Workflow Retry policy seems to not be getting respected

Hey,

Tried looking to see if this issue has come up before but I’m not seeing it. We are trying to model what a Workflow failure would look like (understanding that this should be a rare occurrence), and essentially have a code block within a workflow that looks like

random_number_between_0_and_100 = workflow.execute_activity_method(ActivityClass.generate_random_number, start_to_close_timeout=timedelta(seconds=5)
if random_number_between_0_and_100 > 50:
    raise ValueError("This step failed")

When I run this workflow with

client.excecute_workflow(
             ...,
            retry_policy=RetryPolicy(
                initial_interval=timedelta(seconds=1),
                backoff_coefficient=1,
                maximum_attempts=0,
            ),

I get this kind of strange behavior in the workflow that looks like this screenshot:

This is being run in the WorkflowEnvironment.start_local environment for Python (maybe this would run differently in a different environment).

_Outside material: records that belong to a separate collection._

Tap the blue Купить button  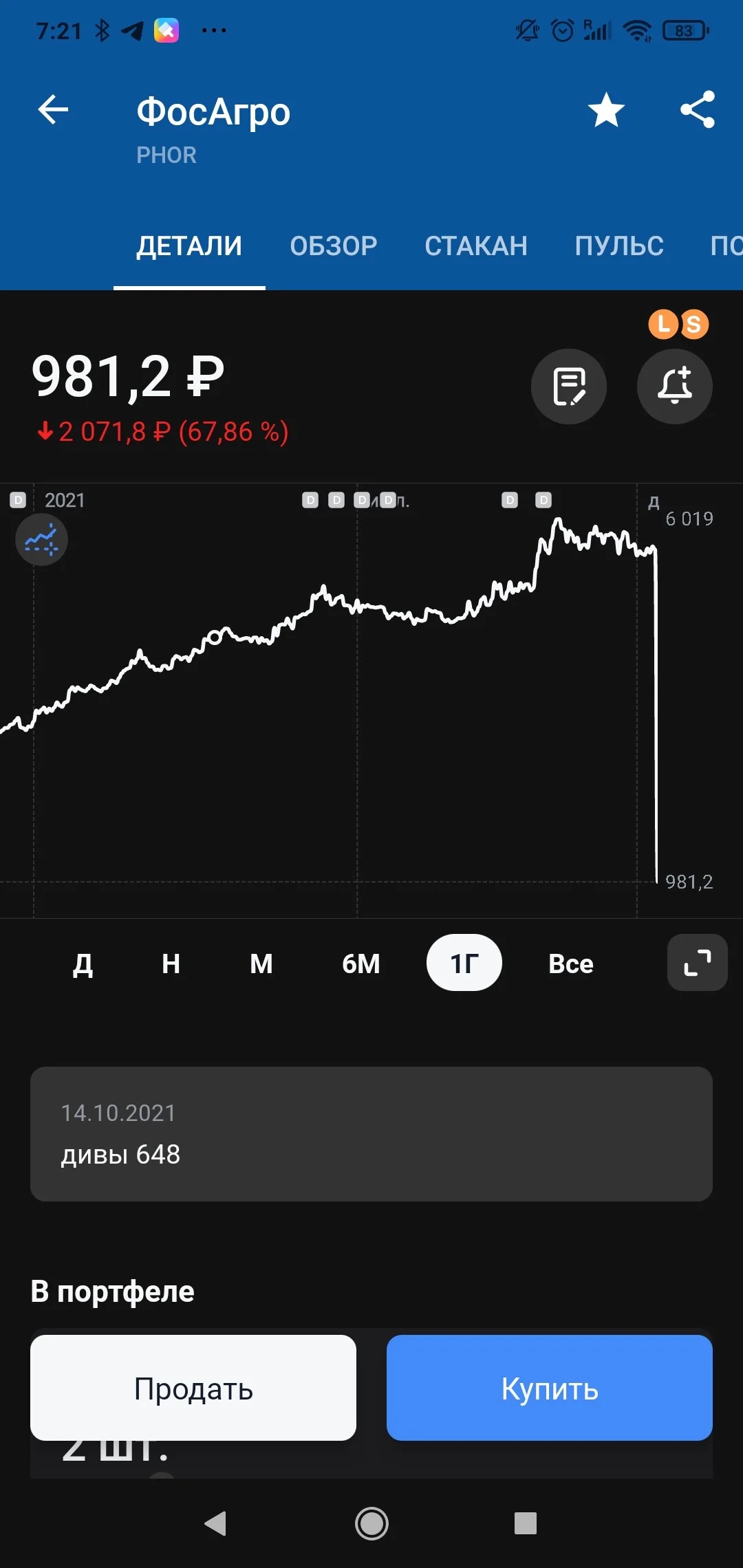pos(550,1388)
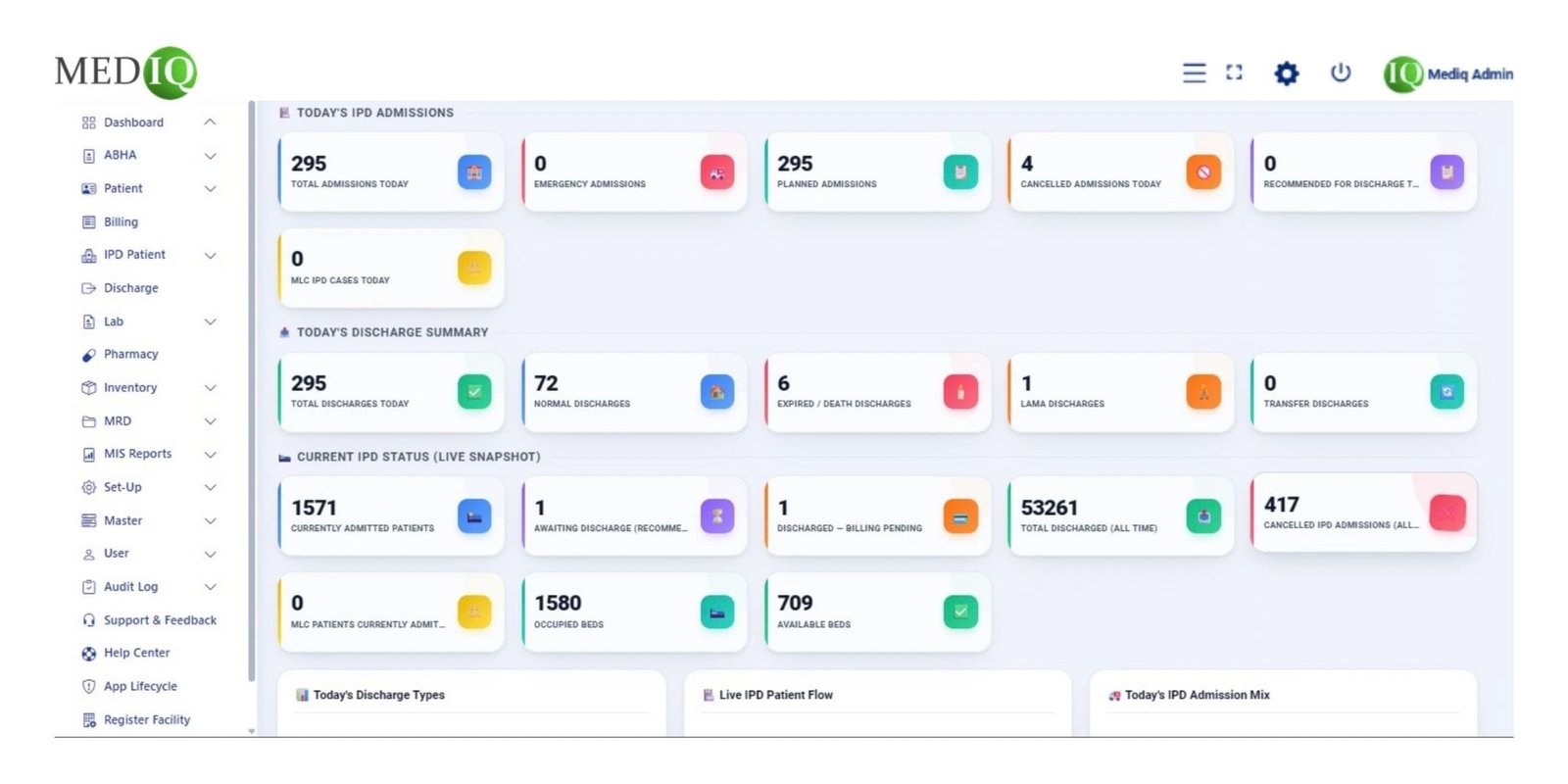
Task: Open the settings gear icon
Action: click(x=1286, y=74)
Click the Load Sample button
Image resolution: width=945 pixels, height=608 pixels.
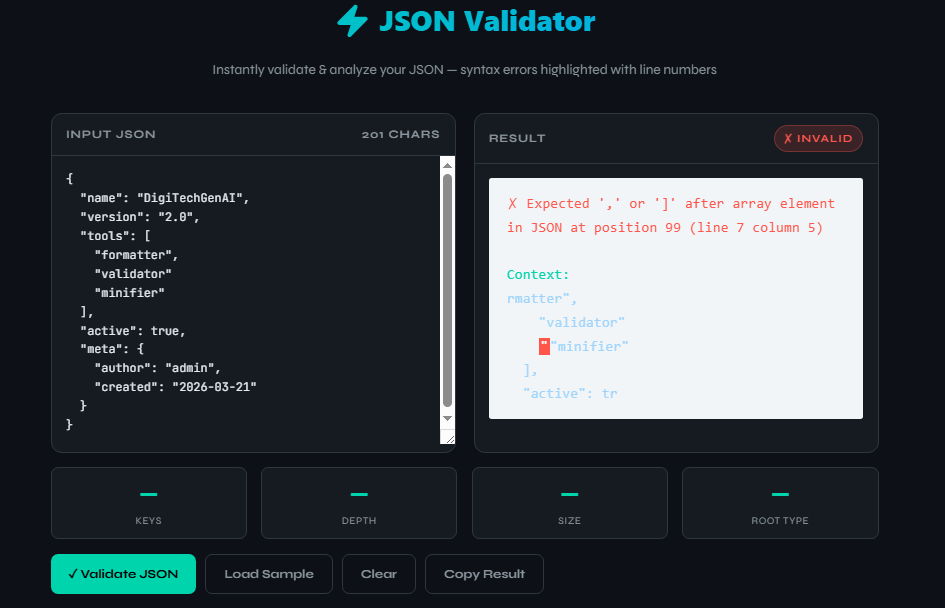pyautogui.click(x=268, y=574)
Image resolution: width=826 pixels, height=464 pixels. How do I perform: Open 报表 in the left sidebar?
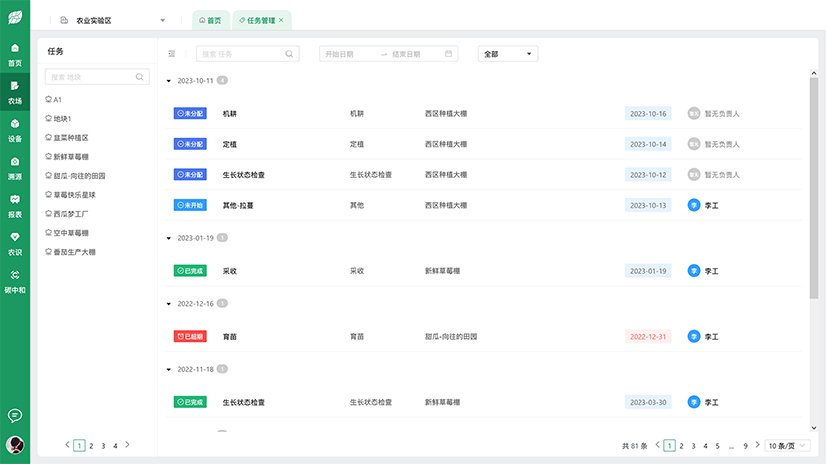click(15, 205)
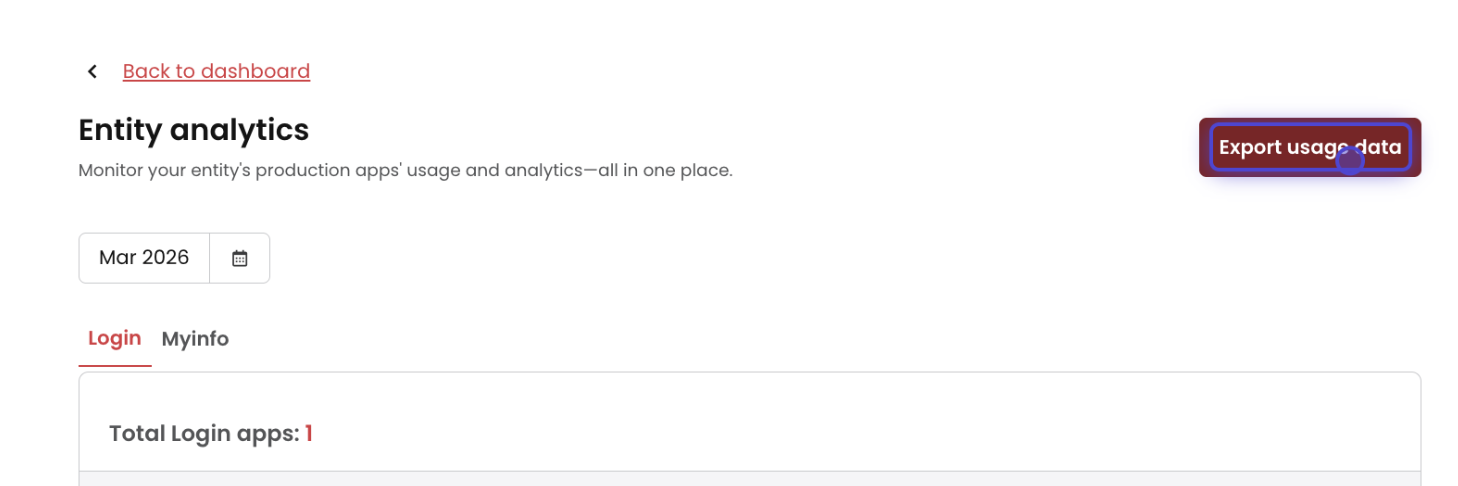
Task: Open the calendar date picker icon
Action: coord(240,258)

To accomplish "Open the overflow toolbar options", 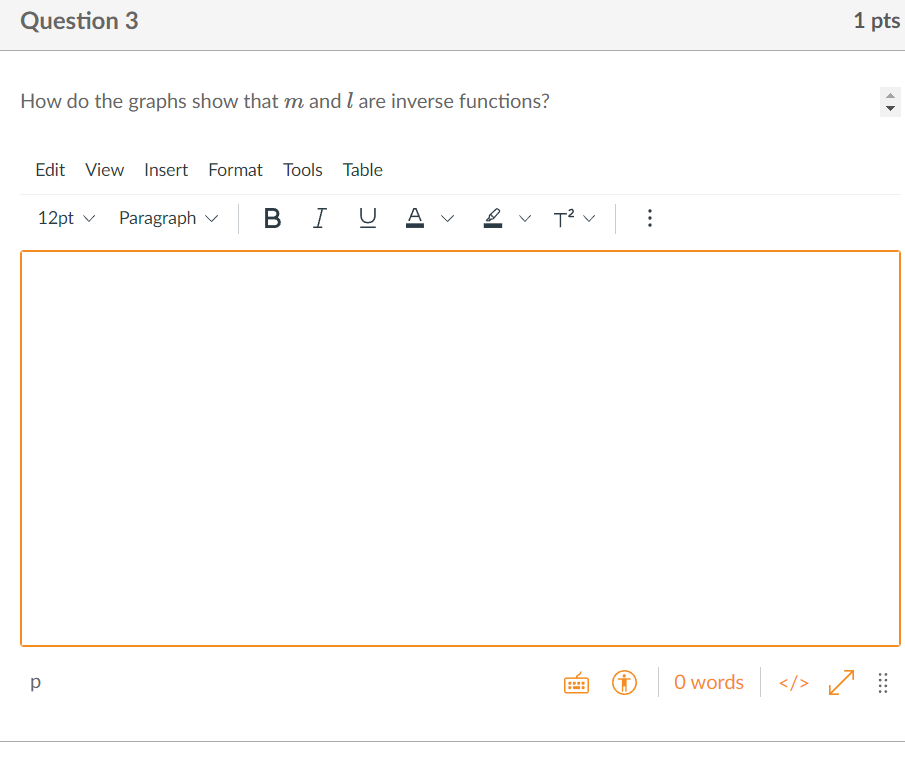I will pyautogui.click(x=649, y=218).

The failed workflow task retries within 0.04 seconds, not respecting the retry policy initial_interval, and doesn’t retry again.

I’ve seen some documentation that says that Workflows can take retry policies that should apply for the workflow execution, while some posts on this forum have (perhaps erroneously) wondered whether the retry policy passed in client.execute_workflow just acts as the RetryPolicy for all of the activity executions.

I would like to know if it’s possible to have a workflow retry (or not retry) from a failed state (without necessarily having the failure be a non-retryable error). It seems at least in my local usage, I can’t get the workflow to retry more than once and it does not respect my RetryPolicy.

ValueError is not a workflow failure, it is a workflow suspension (i.e. task failure that continually retries waiting for a code fix). You’ll want to use temporalio.exceptions.ApplicationError. See this section of the README.

Hey thanks for this.

I will try this again with an ApplicationError.

In the meantime, it doesn’t appear that the workflow is rerunning from the failed suspended workflow task, it looks like it’s just hanging. Is there some way to get it to rerun? You also said it’s waiting for a code change, what would that imply? Do you mean that it’s just waiting for us to update the workflow and do workflow replay, or is there some other mechanism I don’t know about.

Thanks

It is meant to hang because it is considered a “code bug” expecting a deployment of code that doesn’t throw this exception to automatically fix it.

Simply restarting the worker with the code that doesn’t raise that exception will automatically allow it to continue on.

Great, I think I understand! Thanks! I was able to get the workflow to respect the RetryPolicy when I used ApplicationError.